La edad promedio fue de 75 ± 8,8 años (rango: 61 a 93 años), 11 pacientes (36,7 %) eran del sexo femenino y los 19 restantes (63,3 %) del masculino. En 27 enfermos (90%) la estenosis comprometía el esófago medio, en 2 (6,7%) la unión gastroesofágica y en 1 (3,3%) la anastomosis esófago yeyunal por recidiva tumoral post gastrectomía total por cáncer. Lejos el tipo de neoplasia más frecuente fue el escamoso (86,7%) El resto se muestra en la Tabla 1. La longitud promedio del tumor fue de 6,7 ± 2,5 cm (Rango: 3 a 12 cm), 19 pacientes (63,3%) no habían recibido radioterapia previa a la inserción de la prótesis y en 11 casos (36,7%), estas se instalaron como consecuencia de la recidiva tumoral post irradiación.

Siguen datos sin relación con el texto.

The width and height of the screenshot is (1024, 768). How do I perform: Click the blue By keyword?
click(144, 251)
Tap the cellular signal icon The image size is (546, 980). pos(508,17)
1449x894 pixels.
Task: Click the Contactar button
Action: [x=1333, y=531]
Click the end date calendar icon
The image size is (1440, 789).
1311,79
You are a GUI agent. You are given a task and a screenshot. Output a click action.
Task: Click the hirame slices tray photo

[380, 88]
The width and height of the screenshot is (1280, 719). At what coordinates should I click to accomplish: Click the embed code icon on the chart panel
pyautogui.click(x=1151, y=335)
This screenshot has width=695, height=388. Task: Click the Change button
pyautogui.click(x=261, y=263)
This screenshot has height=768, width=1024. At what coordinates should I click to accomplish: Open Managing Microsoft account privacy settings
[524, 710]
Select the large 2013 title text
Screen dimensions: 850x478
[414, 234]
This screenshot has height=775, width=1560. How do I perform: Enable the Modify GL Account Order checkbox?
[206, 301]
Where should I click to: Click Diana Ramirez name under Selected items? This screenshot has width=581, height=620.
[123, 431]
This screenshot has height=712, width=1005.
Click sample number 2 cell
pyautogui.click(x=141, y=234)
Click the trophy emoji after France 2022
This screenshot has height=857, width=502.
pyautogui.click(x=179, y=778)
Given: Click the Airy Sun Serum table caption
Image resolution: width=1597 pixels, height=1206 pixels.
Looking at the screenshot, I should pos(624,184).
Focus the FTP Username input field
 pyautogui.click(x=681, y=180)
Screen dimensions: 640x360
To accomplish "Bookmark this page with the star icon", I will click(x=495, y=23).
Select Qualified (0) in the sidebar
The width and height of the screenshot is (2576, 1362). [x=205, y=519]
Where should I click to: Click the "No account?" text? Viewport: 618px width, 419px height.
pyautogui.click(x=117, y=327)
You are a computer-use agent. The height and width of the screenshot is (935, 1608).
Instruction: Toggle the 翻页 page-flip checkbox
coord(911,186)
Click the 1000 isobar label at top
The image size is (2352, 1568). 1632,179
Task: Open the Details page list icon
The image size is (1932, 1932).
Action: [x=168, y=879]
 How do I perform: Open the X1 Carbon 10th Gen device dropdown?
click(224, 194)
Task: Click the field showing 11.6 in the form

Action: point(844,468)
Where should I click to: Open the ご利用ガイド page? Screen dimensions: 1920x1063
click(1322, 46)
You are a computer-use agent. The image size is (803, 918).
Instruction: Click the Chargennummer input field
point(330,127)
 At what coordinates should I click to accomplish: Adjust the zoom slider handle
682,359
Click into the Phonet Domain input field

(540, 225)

Tabla 1. Tipo histológico del tumor

En 24 enfermos (80%) la indicación de inserción de una prótesis autoexpandible fue la disfagia, en 3 pacientes (10%), la fistulización del tumor hacia la vía aérea y en 3 casos (10%), por sospecha o confirmación de perforación del esófago en el curso de una dilatación esofágica paliativa.

El grado de disfagia antes y después de la inserción fue evaluado según la clasificación de Mellow-Pinkas23 (Tabla 2). El índice promedio de disfagia pre-tratamiento fue de 3 ± 0,69. La mayoría de los pacientes toleraba sólo la ingesta de líquidos y 12 enfermos (40%) estaban en afagia (Tabla 3).

Tabla 2. Clasificación de la disfagia (Mellow-Pinkas)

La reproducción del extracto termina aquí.